What you are asked to do →
State the number of lines in the following data that contain the string "agent", and nothing else.

Dataset extract →

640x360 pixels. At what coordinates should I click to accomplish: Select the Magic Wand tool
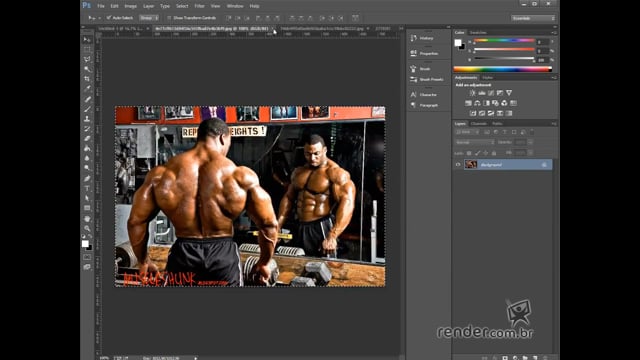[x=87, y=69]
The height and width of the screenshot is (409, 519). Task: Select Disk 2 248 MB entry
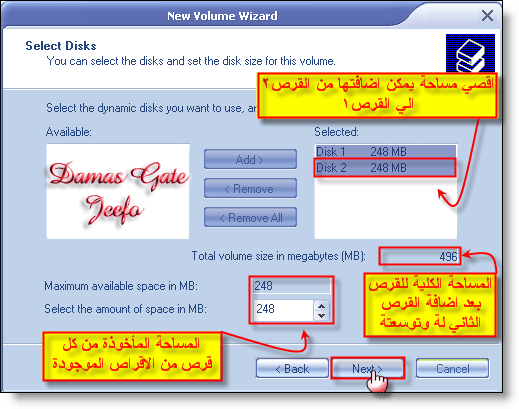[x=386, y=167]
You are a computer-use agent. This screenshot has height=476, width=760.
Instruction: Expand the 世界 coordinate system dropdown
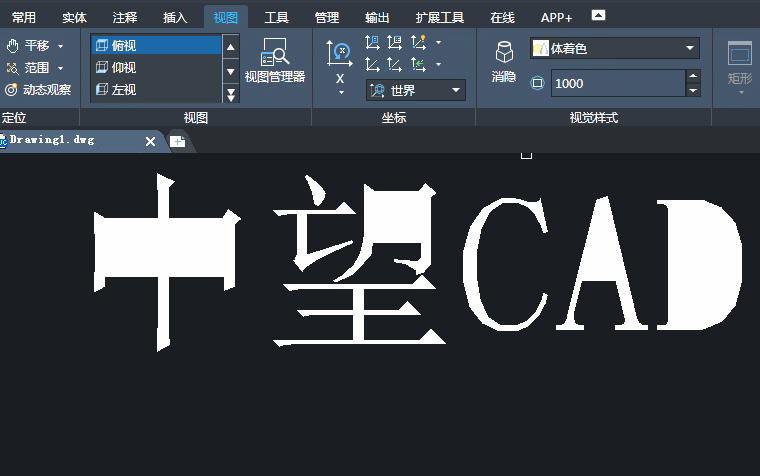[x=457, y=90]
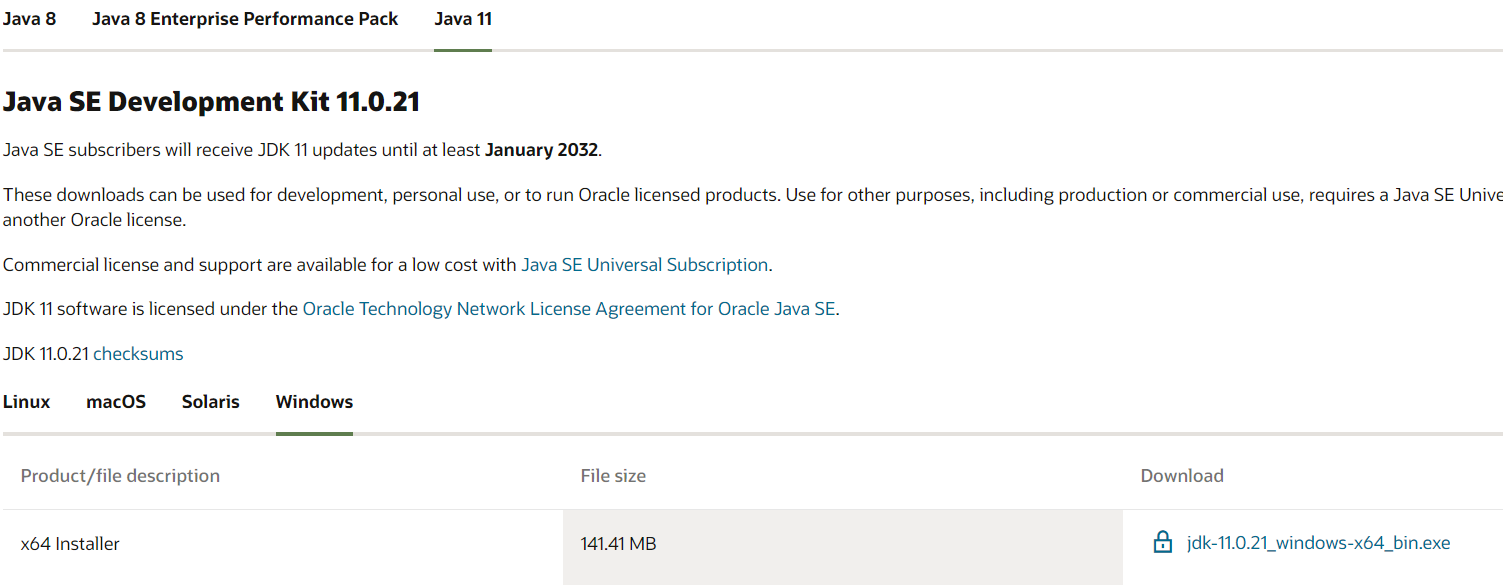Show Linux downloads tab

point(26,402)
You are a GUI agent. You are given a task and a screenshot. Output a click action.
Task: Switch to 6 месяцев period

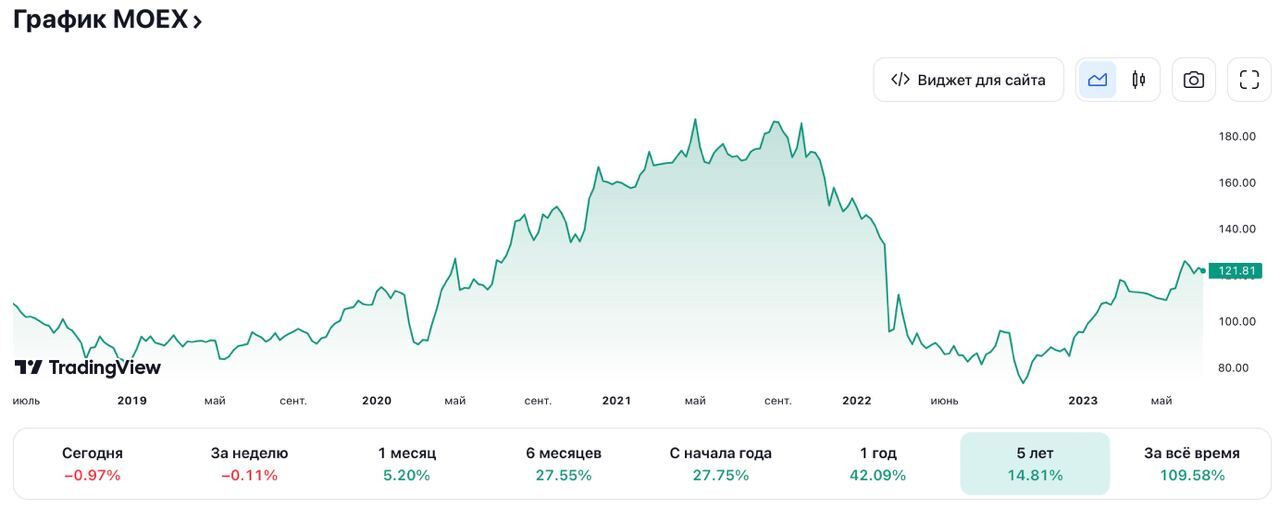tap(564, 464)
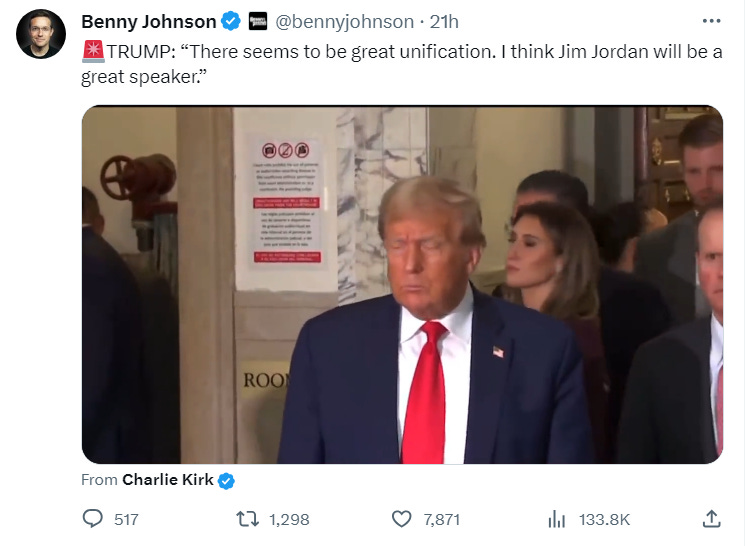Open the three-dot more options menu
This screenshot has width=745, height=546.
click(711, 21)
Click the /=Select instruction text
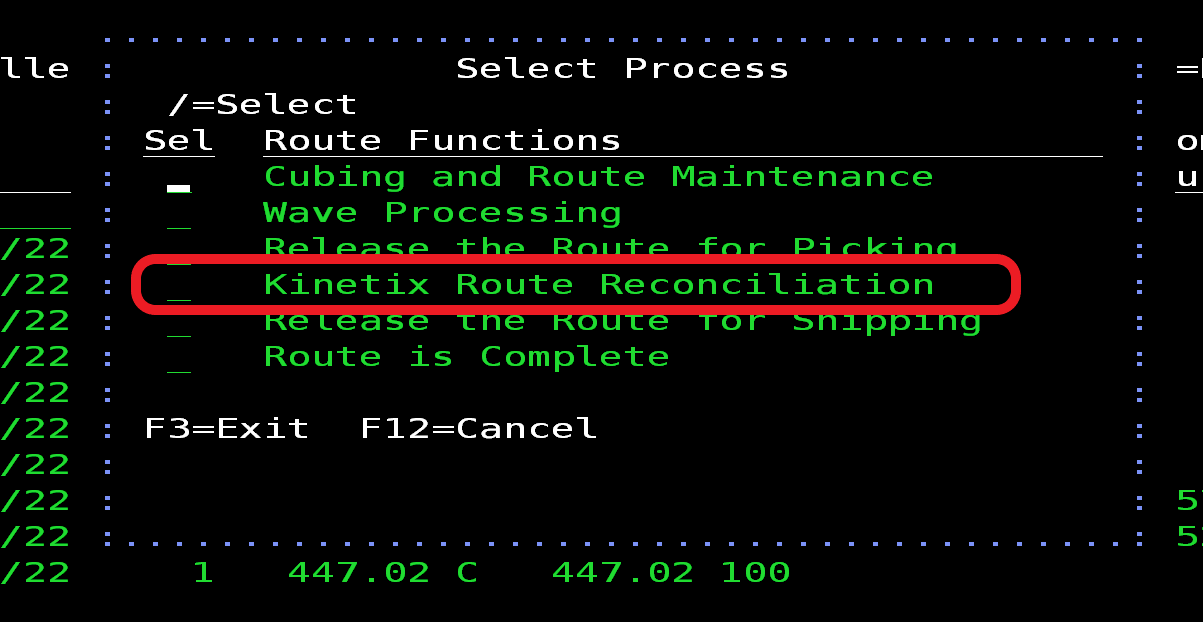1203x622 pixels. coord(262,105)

Completed exercise →
2